Exercise text ::
^^^^^^^^

Outgoing Director Steven Sheffrin Reflects on a Decade of Progress Ahead of an Exciting Transition
After serving as director of The Murphy Institute for eleven years, I stepped down from my leadership role at the end of 2020 and turned over the reins to our newly appointed director, Professor Gary Hoover. All institutions need an infusion of new leadership from time to time. Incoming leaders bring new ideas, fresh perspectives, and arrive prepared to challenge underlying assumptions. Leadership transitions are also a time to reflect upon changes and accomplishments. The Murphy Institute’s progress during the last decade has been striking, changing its trajectory in fundamental ways.
When I assumed the directorship, we had two principal programs—the undergraduate Political Economy program and the Center for Ethics. Both had developed under the guidance of long-term director Professor Richard Teichgraeber. The undergraduate program continues fundamentally unchanged and has become the leading program within the School of Liberal Arts and a drawing card for new undergraduate recruits to Tulane. The Center for Ethics was also well established, bringing Faculty Fellows to the Institute and sponsoring highly stimulating intellectual seminars, lectures, and conferences.

^^^^^^^^

Dataset content ::
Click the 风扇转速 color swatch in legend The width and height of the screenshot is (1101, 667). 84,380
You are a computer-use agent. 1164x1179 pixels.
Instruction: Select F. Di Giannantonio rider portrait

^^^^^^^^

Required work ::
Answer these from the Murphy Institute text.
(a) For how many years did Steven Sheffrin serve as director?
(b) Who took over as the newly appointed director?
(c) What were the two principal programs when Sheffrin assumed the directorship?

Task result ::
(a) Eleven years.
(b) Professor Gary Hoover.
(c) The undergraduate Political Economy program and the Center for Ethics.